И плодятся — это ж слова-синонимы. И вылупляются.
Прабабка родилась в тысяча восемьсот семьдесят четвертом — семьдесят пятом: как раз в пору появления первых быстроходных четвероногих губителей человечества и нравственности.
Вообще-то прогресс в Николу всегда приходил либо во сне, либо в качестве сна. Я вот до сих пор не понял, видел ли я наяву картину, которую хочу сейчас «вспомнить», или она мне приснилась. Причем, чем старше становлюсь, тем призрачнее грань между сном и не-сном. Сложнее определиться. Это как горизонт в море или в степи. Лишь марево течет и дрожит там, где глазное яблоко неба соприкасается, вроде бы, с кожей земли или воды. Тень дрожащих девичьих ресниц. Наверное, чем глубже старость, тем пунктирнее, призрачнее и другая черта: между бытием и небытием. Тем более что, например, философ Мераб Мамардашвили вообще считает: с бытием человек соприкасается минутами, мгновеньями (боюсь, не лучшими), он не плавает в нем, не погружен в него — большую часть времени проводит вне бытия: в самом себе, умственном и, стало быть, призрачном. Мушка сбита, секстант со временем грешит. Действительно все сложнее определиться, где же ты, грешный: здесь или уже там? На этом или уже на том? Над водой или уже в пучине?

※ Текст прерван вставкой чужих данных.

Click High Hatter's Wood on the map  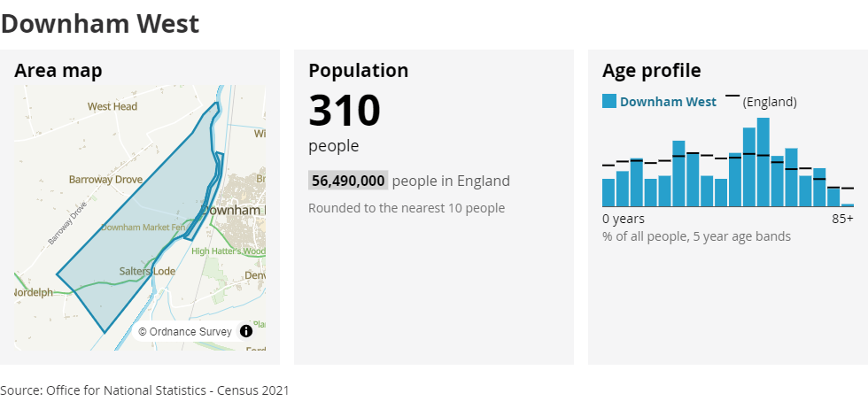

Вот вчера по телефону сообщили, что умерла тетка Мария. Материна двоюродная сестра. Жена того самого деревенского Карла Маркса, первого моего читателя, как и самого прилежного книгочея сельской библиотеки, Георгия Пантелеевича. Того самого, кто дал мне первое редакционное задание и первую же творческую командировку — в одиночество, в соседнюю, чистую горницу: «напиши про нас…»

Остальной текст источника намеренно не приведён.